1. Rerun the same script from the DeepSpeech repository to obtain a dynamic graph. Provide an additional flag `n_steps` which corresponds to the sequence length and has a default value of 16. Setting it to -1 means that the sequence length can take any positive value:
    
	```shell
	!python DeepSpeech.py --n_steps -1 --export_dir /tmp --checkpoint_dir ./deepspeech-0.7.1-checkpoint --alphabet_config_path=alphabet.txt --scorer_path=kenlm.scorer >/dev/null 2>&1
	```

2. Convert the newly exported dynamic TensorFlow model to a Core ML neural network model:
    
	```python
	mlmodel = ct.convert(tf_model, outputs=outputs)
	```

3. After the model is converted, inspect how this new model is different from the previous static one:
    
	```python
	inspect_inputs(mlmodel,tf_model)
	```

The shape of input `input_node` is now `(1, None, 19, 26)`, which mean that this CoreML model can work on inputs of arbitrary-sequence length.

```{note}

The dynamic Core ML model offers dynamic operations, such as "get shape" and "dynamic reshape", which are not available in the previous static model. The Core ML Tools converter offers the same simplicity with dynamic models as it does with static models.
```

4. Validate the transcription accuracy on the same audio file:

```python
input_dict = {}
input_dict["input_node"] = mfccs
input_dict["input_lengths"] = np.array([mfccs.shape[1]]).astype(np.float32)
input_dict["previous_state_c"] = np.zeros([1, 2048]).astype(np.float32) # Initializing cell state 
input_dict["previous_state_h"] = np.zeros([1, 2048]).astype(np.float32) # Initializing hidden state
```

5. With the dynamic model you don't need to create a loop. You can feed the entire input feature directly into the model:

```python
probs = mlmodel.predict(input_dict)["logits"]
transcription = postprocessing(probs)
print(transcription[0][1])
```

The result is the same transcription with the dynamic Core ML model as with the static model.

## Convert a Dynamic Model to a Static One

So far you worked with two variants of the DeepSpeech model:

- Static TF graph: The converter produced a Core ML neural network model with inputs of fixed shape. 
- Dynamic model: The converter produced a Core ML neural network model that can accept inputs of any sequence length. 

The converter handles both cases transparently without needing to make a change to the conversion call.

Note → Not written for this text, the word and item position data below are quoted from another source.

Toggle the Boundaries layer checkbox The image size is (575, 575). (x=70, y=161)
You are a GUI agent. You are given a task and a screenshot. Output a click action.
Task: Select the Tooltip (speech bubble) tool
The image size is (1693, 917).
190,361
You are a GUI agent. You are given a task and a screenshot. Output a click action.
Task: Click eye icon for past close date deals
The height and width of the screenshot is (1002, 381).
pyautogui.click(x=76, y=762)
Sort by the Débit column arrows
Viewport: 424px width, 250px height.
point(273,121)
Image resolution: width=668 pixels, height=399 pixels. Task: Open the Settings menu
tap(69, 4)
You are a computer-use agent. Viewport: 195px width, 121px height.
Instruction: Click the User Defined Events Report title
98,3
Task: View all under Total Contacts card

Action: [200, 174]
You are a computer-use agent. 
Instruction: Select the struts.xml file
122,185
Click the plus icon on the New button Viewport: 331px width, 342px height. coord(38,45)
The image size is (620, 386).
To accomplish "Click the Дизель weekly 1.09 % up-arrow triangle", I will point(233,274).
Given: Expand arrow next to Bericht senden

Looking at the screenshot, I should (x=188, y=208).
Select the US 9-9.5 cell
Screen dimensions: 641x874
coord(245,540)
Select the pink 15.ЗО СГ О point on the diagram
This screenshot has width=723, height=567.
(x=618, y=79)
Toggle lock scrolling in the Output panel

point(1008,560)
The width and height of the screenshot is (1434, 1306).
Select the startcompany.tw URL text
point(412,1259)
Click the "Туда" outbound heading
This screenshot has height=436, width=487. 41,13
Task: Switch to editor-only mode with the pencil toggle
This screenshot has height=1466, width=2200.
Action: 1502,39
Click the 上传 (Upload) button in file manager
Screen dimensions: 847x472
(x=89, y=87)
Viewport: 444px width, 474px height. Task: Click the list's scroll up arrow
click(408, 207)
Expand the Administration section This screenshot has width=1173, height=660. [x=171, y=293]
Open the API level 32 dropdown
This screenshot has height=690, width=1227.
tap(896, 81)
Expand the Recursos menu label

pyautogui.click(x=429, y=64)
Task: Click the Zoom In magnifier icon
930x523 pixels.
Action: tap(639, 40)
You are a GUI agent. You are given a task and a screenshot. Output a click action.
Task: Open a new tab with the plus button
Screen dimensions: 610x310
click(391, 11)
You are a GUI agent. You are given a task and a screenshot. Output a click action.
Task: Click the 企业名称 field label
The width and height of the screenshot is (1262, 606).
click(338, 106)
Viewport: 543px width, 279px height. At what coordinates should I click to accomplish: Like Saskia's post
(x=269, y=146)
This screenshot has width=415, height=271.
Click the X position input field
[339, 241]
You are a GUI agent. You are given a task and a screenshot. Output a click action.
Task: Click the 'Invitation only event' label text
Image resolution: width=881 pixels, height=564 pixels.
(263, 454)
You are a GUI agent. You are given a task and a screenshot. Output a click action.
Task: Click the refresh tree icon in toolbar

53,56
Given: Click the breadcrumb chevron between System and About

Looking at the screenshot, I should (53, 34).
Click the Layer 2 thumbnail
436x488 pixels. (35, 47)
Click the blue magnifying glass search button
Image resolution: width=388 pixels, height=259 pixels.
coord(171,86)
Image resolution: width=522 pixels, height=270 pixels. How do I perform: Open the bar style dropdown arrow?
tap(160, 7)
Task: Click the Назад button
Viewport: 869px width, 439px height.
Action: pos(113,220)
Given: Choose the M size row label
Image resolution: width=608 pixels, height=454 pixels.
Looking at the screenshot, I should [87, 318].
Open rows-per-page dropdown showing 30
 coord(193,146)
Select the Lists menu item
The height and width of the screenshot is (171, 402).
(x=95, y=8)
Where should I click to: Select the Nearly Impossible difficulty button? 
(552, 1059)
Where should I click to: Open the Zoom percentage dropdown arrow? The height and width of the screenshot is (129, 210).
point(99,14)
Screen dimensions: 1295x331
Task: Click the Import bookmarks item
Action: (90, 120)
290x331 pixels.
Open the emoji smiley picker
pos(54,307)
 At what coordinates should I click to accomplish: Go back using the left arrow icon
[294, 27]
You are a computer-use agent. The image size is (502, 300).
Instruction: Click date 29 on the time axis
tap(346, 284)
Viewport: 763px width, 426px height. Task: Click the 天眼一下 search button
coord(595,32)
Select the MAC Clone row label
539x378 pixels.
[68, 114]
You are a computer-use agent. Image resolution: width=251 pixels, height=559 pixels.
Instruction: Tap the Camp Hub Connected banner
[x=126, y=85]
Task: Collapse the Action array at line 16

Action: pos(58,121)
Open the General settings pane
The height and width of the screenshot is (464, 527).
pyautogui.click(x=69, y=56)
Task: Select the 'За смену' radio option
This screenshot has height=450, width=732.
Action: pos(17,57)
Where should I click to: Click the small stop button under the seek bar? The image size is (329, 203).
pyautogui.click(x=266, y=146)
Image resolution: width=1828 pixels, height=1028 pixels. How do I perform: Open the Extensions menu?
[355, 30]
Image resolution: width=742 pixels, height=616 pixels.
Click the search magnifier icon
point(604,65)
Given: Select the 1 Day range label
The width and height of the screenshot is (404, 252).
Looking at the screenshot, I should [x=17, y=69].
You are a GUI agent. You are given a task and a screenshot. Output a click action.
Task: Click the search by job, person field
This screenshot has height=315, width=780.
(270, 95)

It is also possible with the Core ML Tools converter to start with a dynamic TF graph and obtain a static Core ML model. Provide the type description object containing the name and shape of the input to the conversion API: 

```python
input = ct.TensorType(name="input_node", shape=(1,16,19,26))
mlmodel = ct.convert(tf_model, outputs=outputs, inputs=[input])
```

Under the hood, the type and value inference propagates this shape information to remove all the unnecessary dynamic operations. 

Static models are likely to be more performant while the dynamic ones are more flexible.